In this work, TiO₂ with a two-dimensional (2D) layered structure as a substrate to support Co₃O₄ nanoparticles with Co–O–Ti covalent bonds was constructed towards the efficient OER (Fig. 1). In here, the MXene precursor method is adopted, that is, loading cobalt ions onto the surface of layered Ti₃C₂ MXene (obtained by etching Ti₃AlC₂), then converting them into cobalt oxide and titanium dioxide by annealing at low temperatures in the air. During the annealing process, the cobalt precursor (Co²⁺) on the surface of the layered Ti₃C₂ MXene is converted into Co₃O₄, while the Ti₃C₂ MXene is oxidized into TiO₂ to form Co–O–Ti covalent bonds.

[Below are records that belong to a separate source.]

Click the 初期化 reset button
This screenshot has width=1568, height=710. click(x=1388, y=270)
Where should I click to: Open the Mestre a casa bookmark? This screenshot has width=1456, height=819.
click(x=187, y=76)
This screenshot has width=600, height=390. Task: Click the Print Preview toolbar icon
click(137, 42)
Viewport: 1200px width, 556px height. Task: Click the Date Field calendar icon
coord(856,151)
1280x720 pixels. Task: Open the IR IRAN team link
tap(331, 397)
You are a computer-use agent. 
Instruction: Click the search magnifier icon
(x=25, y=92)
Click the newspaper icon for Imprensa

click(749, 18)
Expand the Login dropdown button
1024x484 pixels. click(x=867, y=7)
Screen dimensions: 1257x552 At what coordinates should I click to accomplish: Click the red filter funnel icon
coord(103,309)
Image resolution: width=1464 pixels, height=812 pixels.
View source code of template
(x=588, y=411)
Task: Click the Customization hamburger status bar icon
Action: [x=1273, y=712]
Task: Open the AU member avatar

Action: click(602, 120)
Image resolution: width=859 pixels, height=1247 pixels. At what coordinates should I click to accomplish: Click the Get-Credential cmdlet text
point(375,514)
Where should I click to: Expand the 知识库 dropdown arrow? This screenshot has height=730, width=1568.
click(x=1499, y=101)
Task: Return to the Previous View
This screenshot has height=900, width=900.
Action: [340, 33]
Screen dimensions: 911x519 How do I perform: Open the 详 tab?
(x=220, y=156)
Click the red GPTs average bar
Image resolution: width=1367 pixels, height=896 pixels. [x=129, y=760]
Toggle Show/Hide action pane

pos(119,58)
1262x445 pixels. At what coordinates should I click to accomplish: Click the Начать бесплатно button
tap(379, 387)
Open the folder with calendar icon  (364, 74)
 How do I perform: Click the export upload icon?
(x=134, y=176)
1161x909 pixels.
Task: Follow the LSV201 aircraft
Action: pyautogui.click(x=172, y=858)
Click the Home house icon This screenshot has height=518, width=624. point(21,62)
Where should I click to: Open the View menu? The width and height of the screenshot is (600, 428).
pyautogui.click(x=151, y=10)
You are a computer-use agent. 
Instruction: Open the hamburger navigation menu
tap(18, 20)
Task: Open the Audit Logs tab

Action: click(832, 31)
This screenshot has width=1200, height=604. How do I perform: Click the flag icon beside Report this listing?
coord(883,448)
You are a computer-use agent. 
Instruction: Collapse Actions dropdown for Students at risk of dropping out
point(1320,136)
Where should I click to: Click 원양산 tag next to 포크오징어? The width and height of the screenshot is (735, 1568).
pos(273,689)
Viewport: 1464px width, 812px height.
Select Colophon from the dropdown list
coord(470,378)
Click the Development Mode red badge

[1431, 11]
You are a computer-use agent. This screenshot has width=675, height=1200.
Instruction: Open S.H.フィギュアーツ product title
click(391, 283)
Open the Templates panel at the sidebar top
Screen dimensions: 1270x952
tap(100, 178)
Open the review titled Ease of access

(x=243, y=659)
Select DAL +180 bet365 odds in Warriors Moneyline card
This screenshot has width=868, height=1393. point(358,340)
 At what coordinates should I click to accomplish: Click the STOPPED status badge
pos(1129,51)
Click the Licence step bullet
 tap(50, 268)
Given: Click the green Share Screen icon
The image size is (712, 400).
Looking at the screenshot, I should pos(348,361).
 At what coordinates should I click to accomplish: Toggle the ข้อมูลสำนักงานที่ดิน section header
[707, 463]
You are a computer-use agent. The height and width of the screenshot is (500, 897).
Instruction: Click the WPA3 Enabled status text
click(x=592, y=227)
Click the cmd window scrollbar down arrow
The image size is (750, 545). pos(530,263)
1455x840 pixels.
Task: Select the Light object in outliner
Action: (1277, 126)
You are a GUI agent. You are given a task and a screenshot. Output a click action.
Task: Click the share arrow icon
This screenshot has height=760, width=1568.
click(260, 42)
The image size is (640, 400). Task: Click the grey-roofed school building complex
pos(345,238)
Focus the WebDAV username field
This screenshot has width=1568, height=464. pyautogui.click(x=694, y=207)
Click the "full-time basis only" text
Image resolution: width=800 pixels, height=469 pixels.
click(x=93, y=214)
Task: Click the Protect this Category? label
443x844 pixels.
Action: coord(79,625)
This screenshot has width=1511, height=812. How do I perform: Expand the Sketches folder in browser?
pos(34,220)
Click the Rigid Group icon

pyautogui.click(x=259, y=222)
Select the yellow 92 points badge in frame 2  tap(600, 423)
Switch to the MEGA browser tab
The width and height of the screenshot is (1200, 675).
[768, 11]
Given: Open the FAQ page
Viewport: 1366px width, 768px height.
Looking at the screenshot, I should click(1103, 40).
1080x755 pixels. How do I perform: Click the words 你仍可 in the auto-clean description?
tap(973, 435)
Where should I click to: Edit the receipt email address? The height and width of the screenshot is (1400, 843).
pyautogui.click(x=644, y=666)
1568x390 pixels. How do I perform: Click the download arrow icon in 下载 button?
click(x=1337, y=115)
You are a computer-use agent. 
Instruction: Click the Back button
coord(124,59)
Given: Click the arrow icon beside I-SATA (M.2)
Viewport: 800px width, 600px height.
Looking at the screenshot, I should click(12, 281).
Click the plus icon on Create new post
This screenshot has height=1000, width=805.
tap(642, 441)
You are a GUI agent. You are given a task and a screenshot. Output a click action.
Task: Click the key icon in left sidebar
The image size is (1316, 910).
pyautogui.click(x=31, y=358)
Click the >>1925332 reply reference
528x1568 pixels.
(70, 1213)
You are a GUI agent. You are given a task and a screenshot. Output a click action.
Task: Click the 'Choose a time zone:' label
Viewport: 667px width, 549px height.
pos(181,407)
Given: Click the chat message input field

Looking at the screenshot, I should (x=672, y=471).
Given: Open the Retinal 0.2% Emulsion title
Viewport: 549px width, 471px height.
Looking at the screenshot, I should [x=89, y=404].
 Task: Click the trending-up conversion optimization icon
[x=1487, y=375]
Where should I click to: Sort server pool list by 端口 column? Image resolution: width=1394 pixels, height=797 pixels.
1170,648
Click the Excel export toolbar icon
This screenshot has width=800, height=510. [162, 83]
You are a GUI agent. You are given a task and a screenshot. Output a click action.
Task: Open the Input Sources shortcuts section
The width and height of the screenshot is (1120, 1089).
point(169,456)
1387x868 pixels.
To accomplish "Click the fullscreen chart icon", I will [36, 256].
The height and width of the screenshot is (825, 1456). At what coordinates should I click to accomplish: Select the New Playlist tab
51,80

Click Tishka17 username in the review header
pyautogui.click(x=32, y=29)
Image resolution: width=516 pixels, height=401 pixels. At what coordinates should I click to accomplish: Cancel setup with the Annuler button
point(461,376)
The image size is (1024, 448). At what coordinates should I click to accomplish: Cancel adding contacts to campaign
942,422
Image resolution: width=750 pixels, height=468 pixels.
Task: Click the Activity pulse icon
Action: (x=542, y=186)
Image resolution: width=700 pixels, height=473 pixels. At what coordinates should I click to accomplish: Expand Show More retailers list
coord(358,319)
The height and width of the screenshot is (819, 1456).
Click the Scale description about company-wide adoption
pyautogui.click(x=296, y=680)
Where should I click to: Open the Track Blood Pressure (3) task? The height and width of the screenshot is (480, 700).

As a result, the Ti₃C₂ MXene-derived Co₃O₄@layered-TiO₂ composites exhibit brilliant OER performance with ultra-low potential, ampere-level current density and long-term durability. Density functional theory (DFT) studies have confirmed that the Co–O–Ti covalent bonds between Co₃O₄ and TiO₂ can adjust the d-band center to optimize the reaction energy barrier for reaction intermediates.

2. Experimental

2.1 Preparation of layered Ti₃C₂ MXene

Ti₃C₂ MXene was prepared by selectively etching Ti₃AlC₂ with stirring. First, 3.0 g of Ti₃AlC₂ powder was added to 60 mL of 40% hydrofluoric acid solution to remove the Al layer by maintaining it at 60 °C for 48 hours. Afterward, the strongly acidic Ti₃C₂ MXene dispersion was centrifuged several times to obtain a neutral Ti₃C₂ MXene dispersion. Finally, the layered Ti₃C₂ was obtained by filtration and vacuum drying.

2.2 Preparation of Co₃O₄@layered-TiO₂

Firstly, 40 mg Ti₃C₂ MXene, 145 mg Co(NO₃)₂·6H₂O (0.50 mmol) and 76 mg (0.50 mmol) trans-1,4-cyclohexanedicarboxylic acid were ultrasonically dispersed in 30 mL of N,N′-dimethylformamide (DMF) for 30 min. Then, the obtained dispersion solution was transferred to a 50 mL autoclave reactor to be maintained at 160 °C for 16 hours in an oven. After cooling to room temperature, the black precipitate was dried overnight in a vacuum oven at 60 °C, followed by washing with ethanol and deionized water. Finally, Co₃O₄@layered-TiO₂ was obtained by annealing the above sample at 300 °C for 2 h with a heating rate of 2 °C min⁻¹ in the atmosphere. Co₃O₄ was prepared using the same method, but without the addition of Ti₃C₂ MXene. The layered-TiO₂ was obtained by direct annealing Ti₃C₂ MXene in a tube furnace at a heating rate of 2 °C min⁻¹ at 300 °C for 2 h in an air gas atmosphere.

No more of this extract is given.